Ense bekommt 240.000 Euro für Ausbau der Digitalisierung in den Schulen 

Die Digitalisierung nimmt in der Schule immer breiteren Raum ein.

Bremen – 240.000 Euro bekommt die Gemeinde Ense für die weitere Digitalisierung ihrer Schulen.

Das hat das Landeskabinett entschieden und damit den Weg frei gemacht für die Auszahlung der Fördermittel.

Wofür man das Geld vor Ort konkret einsetzen wird, ist nach Auskunft von Fachbereichsleiter Alois Langesberg, im Rathaus unter anderem für die Schulen zuständig, noch offen. Zunächst will man die Richtlinien studieren, danach in Absprache mit den Schulleitern ein Konzept entwickeln. In der nächsten Schulausschusssitzung am 19. November will sich dann die Politik mit dem Thema befassen.

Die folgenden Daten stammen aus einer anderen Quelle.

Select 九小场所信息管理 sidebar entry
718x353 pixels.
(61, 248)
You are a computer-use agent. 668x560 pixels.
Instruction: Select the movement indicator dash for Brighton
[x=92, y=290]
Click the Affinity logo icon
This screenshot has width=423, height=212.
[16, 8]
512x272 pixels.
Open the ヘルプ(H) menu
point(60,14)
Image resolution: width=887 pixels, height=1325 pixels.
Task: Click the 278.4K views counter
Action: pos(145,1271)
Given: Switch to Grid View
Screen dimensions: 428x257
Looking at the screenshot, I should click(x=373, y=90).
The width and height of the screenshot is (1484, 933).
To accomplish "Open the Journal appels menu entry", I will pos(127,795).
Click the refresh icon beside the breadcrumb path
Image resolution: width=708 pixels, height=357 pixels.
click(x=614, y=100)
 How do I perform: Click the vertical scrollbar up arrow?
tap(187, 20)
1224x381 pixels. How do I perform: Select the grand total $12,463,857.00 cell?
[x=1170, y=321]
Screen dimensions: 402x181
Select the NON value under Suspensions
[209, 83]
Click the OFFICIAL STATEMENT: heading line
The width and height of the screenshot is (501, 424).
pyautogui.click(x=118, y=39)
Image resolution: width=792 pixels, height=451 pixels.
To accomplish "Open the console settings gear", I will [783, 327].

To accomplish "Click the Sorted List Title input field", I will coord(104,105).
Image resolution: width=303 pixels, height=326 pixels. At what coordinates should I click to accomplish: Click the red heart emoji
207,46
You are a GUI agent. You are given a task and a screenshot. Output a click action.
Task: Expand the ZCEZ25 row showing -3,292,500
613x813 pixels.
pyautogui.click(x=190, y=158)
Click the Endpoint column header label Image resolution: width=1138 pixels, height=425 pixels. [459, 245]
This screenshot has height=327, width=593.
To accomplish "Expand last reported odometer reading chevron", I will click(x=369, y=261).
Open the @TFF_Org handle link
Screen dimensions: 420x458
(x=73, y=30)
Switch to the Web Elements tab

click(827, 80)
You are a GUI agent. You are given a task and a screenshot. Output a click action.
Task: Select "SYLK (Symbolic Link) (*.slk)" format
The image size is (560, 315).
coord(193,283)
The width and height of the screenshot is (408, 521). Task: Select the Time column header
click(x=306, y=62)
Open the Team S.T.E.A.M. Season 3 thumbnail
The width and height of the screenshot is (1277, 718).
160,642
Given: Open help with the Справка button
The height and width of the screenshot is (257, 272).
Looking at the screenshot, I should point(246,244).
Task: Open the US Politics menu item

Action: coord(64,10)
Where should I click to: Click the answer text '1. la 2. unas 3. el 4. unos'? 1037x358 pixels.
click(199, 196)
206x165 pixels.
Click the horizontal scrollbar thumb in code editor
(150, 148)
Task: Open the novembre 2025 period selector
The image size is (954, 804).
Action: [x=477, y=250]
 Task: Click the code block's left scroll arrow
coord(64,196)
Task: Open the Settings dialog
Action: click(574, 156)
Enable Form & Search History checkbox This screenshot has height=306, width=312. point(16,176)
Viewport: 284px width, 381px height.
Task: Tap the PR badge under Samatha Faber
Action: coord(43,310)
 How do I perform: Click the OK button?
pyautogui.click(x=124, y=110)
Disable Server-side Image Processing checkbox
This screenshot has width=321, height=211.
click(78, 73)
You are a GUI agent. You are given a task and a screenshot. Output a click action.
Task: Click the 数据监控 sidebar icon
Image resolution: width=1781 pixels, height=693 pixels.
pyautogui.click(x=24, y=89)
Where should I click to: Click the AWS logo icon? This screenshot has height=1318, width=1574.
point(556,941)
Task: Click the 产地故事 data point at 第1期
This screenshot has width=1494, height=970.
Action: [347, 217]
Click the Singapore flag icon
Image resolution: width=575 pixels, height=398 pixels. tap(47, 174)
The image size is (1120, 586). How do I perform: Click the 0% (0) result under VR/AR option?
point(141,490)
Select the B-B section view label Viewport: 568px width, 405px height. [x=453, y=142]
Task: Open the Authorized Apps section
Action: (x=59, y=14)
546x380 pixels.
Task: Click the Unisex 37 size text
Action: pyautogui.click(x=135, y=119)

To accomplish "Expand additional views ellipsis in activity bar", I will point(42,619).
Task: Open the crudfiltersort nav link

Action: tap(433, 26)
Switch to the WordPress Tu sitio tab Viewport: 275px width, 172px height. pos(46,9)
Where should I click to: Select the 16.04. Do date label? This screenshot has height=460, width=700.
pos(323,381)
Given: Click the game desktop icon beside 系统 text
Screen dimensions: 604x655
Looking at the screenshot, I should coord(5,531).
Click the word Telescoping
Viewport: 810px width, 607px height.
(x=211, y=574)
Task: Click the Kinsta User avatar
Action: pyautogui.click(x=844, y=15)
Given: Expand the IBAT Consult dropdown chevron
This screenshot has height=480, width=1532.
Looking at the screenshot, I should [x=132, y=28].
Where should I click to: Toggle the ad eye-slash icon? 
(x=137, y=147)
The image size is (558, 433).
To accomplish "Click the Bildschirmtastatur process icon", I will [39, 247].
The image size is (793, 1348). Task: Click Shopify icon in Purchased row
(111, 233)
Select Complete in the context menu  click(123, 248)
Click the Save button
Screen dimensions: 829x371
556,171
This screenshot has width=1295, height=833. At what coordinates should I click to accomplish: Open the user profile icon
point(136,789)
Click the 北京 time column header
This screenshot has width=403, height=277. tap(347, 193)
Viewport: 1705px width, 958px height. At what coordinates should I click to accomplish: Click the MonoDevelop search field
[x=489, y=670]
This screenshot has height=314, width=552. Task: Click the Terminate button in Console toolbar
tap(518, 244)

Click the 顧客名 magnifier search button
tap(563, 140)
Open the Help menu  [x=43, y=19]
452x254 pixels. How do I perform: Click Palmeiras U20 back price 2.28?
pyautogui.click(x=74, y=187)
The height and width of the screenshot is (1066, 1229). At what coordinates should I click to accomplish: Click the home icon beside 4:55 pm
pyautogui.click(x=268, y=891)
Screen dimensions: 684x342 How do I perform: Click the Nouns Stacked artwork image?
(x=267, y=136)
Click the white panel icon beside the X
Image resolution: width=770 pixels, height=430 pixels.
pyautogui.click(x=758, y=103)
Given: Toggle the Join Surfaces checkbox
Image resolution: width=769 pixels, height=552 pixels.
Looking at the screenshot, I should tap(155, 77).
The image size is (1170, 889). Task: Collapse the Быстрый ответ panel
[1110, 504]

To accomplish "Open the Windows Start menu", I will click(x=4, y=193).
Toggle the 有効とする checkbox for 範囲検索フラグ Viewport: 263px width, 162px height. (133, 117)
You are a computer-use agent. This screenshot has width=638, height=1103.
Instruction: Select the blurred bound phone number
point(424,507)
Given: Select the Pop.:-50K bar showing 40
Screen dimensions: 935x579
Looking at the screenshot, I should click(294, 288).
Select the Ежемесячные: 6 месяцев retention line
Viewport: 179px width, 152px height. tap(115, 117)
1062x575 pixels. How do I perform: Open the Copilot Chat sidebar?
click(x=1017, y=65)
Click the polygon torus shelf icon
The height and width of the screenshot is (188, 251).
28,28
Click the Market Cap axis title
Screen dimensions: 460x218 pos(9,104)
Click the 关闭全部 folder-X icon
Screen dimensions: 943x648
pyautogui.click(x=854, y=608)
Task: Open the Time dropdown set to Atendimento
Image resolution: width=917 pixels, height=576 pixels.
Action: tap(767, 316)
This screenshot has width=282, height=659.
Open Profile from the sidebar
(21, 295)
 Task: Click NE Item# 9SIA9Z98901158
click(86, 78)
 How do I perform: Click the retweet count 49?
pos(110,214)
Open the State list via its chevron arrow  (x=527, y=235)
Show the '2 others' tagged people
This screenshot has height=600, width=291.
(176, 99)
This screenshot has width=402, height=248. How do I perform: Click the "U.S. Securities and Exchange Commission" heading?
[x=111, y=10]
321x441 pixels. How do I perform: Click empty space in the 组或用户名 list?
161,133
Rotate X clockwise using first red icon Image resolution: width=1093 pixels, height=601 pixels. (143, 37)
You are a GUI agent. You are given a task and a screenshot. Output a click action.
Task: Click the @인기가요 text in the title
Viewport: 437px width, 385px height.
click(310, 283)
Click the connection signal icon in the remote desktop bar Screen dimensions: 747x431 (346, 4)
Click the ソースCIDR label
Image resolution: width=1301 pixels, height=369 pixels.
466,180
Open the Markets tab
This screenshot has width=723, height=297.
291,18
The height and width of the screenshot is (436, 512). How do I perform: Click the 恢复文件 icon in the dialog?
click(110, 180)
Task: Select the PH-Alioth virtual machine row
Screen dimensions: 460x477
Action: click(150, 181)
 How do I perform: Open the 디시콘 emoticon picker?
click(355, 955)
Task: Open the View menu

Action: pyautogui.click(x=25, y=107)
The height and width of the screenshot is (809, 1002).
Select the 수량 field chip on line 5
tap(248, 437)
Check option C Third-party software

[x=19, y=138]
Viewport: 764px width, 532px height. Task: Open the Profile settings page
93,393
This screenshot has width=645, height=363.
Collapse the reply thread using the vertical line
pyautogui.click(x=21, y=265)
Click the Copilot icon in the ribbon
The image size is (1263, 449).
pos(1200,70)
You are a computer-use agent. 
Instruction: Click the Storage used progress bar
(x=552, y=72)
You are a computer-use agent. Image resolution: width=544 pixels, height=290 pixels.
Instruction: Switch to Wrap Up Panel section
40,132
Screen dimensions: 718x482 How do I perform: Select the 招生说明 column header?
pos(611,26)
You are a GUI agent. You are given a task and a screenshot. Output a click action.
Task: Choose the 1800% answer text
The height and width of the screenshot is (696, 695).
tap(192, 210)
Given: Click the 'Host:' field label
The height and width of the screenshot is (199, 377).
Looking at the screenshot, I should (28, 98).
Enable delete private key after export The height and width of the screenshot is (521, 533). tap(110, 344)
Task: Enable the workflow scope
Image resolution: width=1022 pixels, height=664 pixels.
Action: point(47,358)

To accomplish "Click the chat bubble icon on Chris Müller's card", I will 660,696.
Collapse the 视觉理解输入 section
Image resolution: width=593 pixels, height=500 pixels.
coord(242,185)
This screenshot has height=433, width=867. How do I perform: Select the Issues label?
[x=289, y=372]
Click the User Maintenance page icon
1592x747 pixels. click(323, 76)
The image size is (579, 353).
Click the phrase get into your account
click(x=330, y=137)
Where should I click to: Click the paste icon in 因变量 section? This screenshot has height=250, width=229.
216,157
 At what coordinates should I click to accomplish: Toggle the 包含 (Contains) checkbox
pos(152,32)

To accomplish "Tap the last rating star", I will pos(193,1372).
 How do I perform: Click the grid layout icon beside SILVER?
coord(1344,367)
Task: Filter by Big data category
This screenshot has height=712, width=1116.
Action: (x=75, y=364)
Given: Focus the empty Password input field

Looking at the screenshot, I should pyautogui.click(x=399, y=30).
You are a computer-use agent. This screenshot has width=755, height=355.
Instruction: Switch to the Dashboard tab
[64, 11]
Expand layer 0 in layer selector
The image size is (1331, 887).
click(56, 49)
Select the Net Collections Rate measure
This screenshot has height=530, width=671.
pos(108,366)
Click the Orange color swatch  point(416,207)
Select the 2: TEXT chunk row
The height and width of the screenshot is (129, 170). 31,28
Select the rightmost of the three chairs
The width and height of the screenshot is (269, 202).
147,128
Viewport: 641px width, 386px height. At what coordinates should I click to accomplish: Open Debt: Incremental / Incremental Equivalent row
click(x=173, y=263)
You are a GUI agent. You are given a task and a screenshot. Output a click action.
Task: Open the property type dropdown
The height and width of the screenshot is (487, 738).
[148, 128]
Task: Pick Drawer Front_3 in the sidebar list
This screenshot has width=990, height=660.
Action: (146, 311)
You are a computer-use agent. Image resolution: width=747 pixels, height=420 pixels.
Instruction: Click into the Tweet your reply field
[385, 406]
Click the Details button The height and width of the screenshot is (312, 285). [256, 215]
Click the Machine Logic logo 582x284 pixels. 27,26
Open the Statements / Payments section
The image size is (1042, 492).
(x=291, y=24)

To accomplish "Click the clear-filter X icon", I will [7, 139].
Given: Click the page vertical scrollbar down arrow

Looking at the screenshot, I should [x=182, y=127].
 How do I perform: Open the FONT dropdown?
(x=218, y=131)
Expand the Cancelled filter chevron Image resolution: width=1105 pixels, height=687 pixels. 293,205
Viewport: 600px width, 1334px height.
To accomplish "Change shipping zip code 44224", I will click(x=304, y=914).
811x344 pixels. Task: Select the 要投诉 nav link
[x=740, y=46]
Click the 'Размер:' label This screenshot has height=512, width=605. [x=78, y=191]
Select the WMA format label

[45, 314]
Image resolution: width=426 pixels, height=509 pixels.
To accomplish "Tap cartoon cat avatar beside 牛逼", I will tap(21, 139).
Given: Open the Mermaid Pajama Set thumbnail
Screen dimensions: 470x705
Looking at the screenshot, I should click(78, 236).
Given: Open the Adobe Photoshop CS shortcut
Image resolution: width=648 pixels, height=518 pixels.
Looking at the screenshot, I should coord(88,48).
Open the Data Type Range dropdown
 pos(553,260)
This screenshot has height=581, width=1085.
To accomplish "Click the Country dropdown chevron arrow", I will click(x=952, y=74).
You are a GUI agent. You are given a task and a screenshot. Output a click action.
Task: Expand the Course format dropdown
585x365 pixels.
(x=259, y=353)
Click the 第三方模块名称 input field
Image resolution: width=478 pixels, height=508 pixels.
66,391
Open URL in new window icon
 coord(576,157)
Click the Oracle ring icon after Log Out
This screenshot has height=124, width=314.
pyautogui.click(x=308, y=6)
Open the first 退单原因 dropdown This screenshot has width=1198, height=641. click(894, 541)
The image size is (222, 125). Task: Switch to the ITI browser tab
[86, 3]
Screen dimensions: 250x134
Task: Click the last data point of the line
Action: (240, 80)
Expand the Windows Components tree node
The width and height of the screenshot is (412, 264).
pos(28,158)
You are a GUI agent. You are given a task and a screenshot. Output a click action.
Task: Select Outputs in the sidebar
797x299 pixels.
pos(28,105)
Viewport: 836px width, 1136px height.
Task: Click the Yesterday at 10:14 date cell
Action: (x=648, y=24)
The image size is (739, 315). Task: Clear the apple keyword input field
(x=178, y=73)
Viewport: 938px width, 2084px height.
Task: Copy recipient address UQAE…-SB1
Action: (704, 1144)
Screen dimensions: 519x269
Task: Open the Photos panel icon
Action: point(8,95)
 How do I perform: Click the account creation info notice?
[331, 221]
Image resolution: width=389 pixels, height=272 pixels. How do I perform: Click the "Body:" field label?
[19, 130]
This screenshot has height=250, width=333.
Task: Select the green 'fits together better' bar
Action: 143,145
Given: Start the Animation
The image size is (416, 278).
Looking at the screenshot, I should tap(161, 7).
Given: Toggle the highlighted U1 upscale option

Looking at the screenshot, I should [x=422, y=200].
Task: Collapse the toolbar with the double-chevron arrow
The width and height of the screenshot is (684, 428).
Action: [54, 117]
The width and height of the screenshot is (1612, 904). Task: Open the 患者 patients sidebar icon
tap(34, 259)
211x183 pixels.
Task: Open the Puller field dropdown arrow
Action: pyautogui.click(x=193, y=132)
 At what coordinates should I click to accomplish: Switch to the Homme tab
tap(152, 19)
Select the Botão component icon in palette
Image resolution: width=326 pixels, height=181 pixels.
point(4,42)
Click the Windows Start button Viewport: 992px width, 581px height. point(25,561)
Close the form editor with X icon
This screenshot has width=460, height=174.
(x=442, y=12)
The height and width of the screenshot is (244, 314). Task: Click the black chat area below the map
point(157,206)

Wobei seit dem Wochenende die Gemeinde als Schulträger bei der Bezirksregierung in Arnsberg Anträge stellen kann. Und gefördert werden soll mit dem Geld die Informationstechnik (IT)-Grundstruktur mit dem Aufbau oder der Verbesserung der digitalen Vernetzung in Schulgebäuden und auf Schulgeländen, dem Aufbau oder der Verbesserung des schulischen WLAN sowie durch die Anschaffung von Anzeige- und Interaktionsgeräten (zum Beispiel interaktive Tafeln, Displays nebst zugehörigen Steuerungsgeräten) zum Betrieb in der Schule, mit Ausnahme von Geräten für vorrangig verwaltungsbezogene Funktionen.

Nordrhein-Westfalen hat aus dem Digitalpakt Schule 1,054 Milliarden Euro erhalten. In den Regierungsbezirk Arnsberg fließen davon 193 Millionen Euro.